Setting an Asking Price With Comparables

Setting an Asking Price With Comparables

Price a home too high and it lingers, growing stale while buyers wonder what is wrong with it. Price it too low and you leave money behind. The way professionals find the sweet spot is not guesswork but comparables, the recent sale prices of similar homes nearby.

What makes a good comparable

The most useful comparisons are homes that are genuinely alike: similar size, age, condition and location, sold recently rather than listed optimistically. A four-bedroom house on your street that sold last month tells you far more than a two-bedroom flat a mile away that is still on the market. Quality of comparison beats quantity.

Where to find the figures

The Land Registry records the actual prices homes sold for, which is more reliable than asking prices that may never have been achieved. Combine that data with what agents tell you and your own knowledge of the area. Three or four solid comparables give you a defensible range to work within.
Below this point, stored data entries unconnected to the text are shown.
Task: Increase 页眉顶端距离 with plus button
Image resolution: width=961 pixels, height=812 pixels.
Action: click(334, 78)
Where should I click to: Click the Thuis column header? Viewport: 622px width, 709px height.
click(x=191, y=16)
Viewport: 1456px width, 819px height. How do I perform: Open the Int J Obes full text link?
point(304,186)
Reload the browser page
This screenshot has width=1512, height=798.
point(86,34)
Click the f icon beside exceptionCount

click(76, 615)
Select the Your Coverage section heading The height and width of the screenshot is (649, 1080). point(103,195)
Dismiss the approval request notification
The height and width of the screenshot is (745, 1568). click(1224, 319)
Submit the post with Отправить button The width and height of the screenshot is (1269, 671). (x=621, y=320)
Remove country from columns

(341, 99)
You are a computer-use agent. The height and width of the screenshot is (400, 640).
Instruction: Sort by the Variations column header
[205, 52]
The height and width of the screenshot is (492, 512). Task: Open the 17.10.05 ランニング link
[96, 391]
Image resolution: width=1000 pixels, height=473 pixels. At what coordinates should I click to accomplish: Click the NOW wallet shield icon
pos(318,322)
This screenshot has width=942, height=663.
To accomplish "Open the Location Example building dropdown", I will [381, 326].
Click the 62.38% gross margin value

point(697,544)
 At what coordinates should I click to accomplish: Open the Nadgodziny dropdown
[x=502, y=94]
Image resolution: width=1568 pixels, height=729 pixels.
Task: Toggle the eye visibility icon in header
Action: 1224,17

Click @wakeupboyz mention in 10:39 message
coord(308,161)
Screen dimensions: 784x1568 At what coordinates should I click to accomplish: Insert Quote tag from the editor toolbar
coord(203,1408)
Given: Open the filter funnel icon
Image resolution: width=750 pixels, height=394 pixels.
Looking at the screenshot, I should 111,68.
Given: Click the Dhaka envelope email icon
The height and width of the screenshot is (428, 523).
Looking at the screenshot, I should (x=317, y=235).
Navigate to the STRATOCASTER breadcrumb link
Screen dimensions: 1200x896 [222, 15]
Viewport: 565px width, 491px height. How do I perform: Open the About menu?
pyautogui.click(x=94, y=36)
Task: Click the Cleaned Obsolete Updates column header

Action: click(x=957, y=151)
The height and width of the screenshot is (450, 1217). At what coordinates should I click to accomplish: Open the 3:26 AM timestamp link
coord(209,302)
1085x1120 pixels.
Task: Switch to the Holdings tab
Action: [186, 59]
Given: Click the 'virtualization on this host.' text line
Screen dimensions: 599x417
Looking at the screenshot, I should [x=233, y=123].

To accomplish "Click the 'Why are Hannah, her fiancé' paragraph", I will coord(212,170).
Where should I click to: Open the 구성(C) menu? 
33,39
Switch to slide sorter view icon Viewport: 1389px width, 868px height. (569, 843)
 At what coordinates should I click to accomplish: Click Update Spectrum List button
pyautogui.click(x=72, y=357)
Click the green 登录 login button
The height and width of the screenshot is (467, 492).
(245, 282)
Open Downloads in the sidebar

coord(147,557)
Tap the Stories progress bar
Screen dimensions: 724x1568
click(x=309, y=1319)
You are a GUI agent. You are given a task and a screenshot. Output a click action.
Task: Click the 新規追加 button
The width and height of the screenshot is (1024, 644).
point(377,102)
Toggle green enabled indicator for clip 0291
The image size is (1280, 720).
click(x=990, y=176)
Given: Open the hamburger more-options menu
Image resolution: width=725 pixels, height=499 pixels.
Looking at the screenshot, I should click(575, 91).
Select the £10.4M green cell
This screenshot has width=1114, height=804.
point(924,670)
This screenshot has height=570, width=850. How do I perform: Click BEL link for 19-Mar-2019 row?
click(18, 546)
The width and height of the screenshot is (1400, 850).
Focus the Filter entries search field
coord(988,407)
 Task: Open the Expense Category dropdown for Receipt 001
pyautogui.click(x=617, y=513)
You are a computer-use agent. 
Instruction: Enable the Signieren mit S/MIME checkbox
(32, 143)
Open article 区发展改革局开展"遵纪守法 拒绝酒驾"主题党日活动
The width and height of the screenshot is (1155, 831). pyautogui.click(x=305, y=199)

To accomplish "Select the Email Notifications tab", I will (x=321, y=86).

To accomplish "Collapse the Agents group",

  • Recent sales within the last few months carry most weight
  • Like for like match size, type and condition closely
  • Adjust honestly for an extension, parking or a tired kitchen

The cost of overpricing

An over-ambitious price does more harm than sellers expect. The keenest buyers appear in the first couple of weeks, and if the home looks overpriced they simply skip it. By the time you reduce, the listing carries the whiff of a property nobody wanted, and you may end up below where a sensible price would have landed.

Pricing to attract

Setting the price just within a realistic range, rather than above it, can draw more viewings and even competing offers that push the figure up naturally. Trust the comparable evidence over wishful thinking, and you give your sale the best chance of a quick, strong result.